Но Владимирова наша звала отнюдь не врача. Ей нужен был начальник оперчасти! Как раз оперчасть в лагерях занимается цензурой писем, слежкой, подслушиванием и вербовкой стукачей. Надо ли писать, что наш «опер» Шлепанов явился незамедлительно — это, пожалуй, был первый случай, чтоб его вызывали из Малой зоны!
Содержание их беседы не осталось для нас секретом. Владимирова кричала так, что слышно было с любого места нашего пятачка — хотели мы того или нет.
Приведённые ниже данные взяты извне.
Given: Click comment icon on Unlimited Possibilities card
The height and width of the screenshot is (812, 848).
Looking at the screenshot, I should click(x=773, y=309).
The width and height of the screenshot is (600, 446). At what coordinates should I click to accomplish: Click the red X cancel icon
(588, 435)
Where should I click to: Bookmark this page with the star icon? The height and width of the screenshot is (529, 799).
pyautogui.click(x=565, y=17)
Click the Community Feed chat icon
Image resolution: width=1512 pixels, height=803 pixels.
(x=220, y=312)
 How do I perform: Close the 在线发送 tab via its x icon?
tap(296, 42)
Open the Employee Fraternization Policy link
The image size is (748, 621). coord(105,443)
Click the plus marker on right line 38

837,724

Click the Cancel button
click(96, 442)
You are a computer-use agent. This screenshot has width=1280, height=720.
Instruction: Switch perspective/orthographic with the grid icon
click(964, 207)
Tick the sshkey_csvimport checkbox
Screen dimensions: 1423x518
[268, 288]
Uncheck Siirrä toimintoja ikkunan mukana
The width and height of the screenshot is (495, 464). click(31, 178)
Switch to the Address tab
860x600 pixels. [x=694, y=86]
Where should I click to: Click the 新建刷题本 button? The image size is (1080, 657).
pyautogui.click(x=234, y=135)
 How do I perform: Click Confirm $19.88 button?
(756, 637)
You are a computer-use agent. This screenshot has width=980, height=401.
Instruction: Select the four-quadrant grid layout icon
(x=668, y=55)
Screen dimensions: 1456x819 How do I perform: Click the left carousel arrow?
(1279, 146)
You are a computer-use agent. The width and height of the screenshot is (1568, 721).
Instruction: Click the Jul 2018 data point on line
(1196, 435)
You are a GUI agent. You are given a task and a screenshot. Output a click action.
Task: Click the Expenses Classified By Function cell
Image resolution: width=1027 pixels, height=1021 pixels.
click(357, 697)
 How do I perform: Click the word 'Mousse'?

— Хватит с меня этой зоны, так ее и растак! Я тут больше не хочу! Я уже поняла, что за люди тут сидят — тра-та-та-та… Вот такие, с ихним Сахаровым во главе, втягивают порядочных советских людей в свои темные делишки, а потом кровь пьют! Растак и разэтак! Я уже все поняла! Я и по телевизору выступлю, и по радио, и все про них расскажу как есть! Только уберите меня отсюда!
Чего уж отвечал ей Шлепанов — не знаем (он-то не орал), но только желание Владимировой убраться отсюда удовлетворено не было, к великому нашему сожалению. Ловушка захлопнулась: изъявить готовность стать провокатором — одно, а выйти из лагеря — совсем другое. И Шлепанов ушел, а бедолага осталась в зоне — разумеется, в условиях полного бойкота, всякое общение с ней мы прекратили. А она-то надеялась, что стоит ей заявить «хочу выступить по телевизору!», и КГБ тут же отпустит ее на свободу. На кого ж ей теперь было выплескивать свое отчаяние и ярость? Разумеется, на нас!
Мы невозмутимо занимались своими делами, а она металась по зоне от одной к другой и выкрикивала всю брань, что приходила в ее воспаленную голову. Красная, трясущаяся, с выкаченными глазами… Да уж нормальна ли она? Слезы текут, слюна брызжет… Истерика, или нам-таки подсадили невменяемую? По счастью, буйство ее было ограничено: руками она хоть размахивала, но в ход их не пускала. Максимум, что она себе позволяла, это хлопать дверями так, что летела со стен штукатурка. А потому нам не приходилось заботиться об отпоре: ну, ори себе и хлопай, мы просто не будем обращать внимания.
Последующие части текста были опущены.